Explanation: ### Explanation The correct answer is **Verapamil**. **Why Verapamil is the Correct Answer:** The combination of **Propranolol** (a non-selective beta-blocker) and **Verapamil** (a non-dihydropyridine calcium channel blocker) is contraindicated due to their synergistic depressant effects on the heart. Both drugs: 1. **Decrease Heart Rate (Negative Chronotropy):** Both suppress the SA node. 2. **Decrease AV Conduction (Negative Dromotropy):** Both prolong the refractory period of the AV node. 3. **Decrease Contractility (Negative Inotropy):** Both reduce myocardial force. Co-administration carries a high risk of severe **bradycardia, AV block, and even cardiac arrest or heart failure.** **Why Other Options are Incorrect:** * **A. Nifedipine:** This is a dihydropyridine (DHP) CCB. Unlike Verapamil, DHPs primarily cause vasodilation and may trigger reflex tachycardia. Beta-blockers are actually **combined** with DHPs to counteract this reflex tachycardia and provide a synergistic anti-anginal effect. * **B. Aspirin:** This is an antiplatelet agent used routinely in angina for secondary prevention of MI. There is no contraindication for its use with Propranolol. * **D. Isosorbide mononitrate:** Nitrates cause peripheral vasodilation and reflex tachycardia.
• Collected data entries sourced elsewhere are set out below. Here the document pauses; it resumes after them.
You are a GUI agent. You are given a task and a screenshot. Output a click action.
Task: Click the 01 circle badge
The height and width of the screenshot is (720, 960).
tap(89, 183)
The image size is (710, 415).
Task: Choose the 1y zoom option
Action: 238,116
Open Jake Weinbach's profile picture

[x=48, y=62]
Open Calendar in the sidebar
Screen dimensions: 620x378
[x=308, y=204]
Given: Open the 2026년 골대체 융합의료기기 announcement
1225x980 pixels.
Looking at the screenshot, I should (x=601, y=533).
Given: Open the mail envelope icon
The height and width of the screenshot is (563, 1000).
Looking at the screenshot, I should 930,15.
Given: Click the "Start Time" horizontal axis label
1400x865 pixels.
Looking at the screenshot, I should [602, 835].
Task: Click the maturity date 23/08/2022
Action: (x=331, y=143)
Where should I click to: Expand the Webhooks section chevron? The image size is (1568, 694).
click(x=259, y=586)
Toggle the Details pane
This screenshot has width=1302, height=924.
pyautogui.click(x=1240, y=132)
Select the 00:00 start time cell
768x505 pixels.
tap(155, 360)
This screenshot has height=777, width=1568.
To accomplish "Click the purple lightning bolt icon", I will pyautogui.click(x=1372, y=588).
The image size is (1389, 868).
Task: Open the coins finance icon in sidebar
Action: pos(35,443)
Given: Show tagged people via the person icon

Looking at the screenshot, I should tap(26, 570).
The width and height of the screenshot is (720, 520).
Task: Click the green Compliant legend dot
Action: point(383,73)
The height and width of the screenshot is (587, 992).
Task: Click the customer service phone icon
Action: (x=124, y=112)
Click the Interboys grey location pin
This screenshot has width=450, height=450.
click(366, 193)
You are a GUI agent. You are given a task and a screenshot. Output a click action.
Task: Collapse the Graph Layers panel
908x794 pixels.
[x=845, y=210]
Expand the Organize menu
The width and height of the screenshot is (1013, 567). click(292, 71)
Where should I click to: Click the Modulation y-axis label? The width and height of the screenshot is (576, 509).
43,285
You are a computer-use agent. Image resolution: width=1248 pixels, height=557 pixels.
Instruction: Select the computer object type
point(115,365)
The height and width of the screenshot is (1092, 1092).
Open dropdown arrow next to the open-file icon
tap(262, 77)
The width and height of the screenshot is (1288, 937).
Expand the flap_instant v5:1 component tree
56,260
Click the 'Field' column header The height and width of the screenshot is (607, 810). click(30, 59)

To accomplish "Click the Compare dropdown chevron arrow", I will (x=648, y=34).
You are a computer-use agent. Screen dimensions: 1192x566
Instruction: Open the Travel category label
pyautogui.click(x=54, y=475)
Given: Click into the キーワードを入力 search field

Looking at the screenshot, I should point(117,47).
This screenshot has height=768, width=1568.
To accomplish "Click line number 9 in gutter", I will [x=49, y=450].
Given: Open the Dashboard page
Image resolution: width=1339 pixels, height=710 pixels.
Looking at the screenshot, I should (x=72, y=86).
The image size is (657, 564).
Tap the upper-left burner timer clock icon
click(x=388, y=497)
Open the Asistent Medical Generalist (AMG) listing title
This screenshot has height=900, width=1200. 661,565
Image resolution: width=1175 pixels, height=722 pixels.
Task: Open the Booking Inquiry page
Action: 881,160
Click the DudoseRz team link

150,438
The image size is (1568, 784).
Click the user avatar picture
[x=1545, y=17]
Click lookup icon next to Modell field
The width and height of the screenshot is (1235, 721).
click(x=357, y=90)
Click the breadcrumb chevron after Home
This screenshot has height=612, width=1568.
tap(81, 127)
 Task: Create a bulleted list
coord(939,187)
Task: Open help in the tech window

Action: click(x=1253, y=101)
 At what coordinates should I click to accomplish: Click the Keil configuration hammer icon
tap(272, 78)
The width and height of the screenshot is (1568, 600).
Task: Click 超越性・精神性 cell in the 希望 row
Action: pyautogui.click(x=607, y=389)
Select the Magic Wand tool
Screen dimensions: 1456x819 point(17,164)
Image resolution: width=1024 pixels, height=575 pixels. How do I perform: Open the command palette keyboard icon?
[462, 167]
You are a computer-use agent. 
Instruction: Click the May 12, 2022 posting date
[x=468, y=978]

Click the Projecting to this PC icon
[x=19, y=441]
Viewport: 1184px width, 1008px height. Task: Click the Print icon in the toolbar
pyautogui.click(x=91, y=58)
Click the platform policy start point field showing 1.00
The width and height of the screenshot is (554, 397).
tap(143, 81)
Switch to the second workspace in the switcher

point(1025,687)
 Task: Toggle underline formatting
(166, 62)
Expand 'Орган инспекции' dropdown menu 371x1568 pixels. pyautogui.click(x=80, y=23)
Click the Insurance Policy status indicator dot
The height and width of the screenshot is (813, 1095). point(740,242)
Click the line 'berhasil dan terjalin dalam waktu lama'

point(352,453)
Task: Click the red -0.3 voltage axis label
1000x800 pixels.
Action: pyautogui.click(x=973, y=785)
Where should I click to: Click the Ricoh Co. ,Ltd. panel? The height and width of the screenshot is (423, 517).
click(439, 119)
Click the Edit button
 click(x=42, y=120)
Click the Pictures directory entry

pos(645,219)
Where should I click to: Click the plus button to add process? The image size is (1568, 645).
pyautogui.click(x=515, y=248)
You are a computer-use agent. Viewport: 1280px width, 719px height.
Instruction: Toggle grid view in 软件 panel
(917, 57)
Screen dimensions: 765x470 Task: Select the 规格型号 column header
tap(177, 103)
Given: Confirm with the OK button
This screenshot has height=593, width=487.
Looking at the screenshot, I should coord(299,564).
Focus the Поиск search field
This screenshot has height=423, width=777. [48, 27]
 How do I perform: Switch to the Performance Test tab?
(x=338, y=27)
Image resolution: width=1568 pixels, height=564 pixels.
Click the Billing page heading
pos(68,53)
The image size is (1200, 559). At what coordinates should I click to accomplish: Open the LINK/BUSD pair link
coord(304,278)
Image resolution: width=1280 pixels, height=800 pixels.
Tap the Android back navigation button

Combining them with Propranolol is a standard therapeutic strategy to balance heart rate and reduce myocardial oxygen demand. **NEET-PG High-Yield Pearls:** * **The "Safe" Combination:** Beta-blocker + Dihydropyridine (e.g., Amlodipine/Nifedipine). * **The "Dangerous" Combination:** Beta-blocker + Non-Dihydropyridine (Verapamil > Diltiazem). * **Propranolol Specifics:** It can also cause **bronchospasm** (contraindicated in Asthma/COPD) and mask **hypoglycemic symptoms** in diabetics (except sweating). * **Variant Angina (Prinzmetal):** Propranolol is contraindicated here as it may cause unopposed alpha-mediated coronary vasospasm.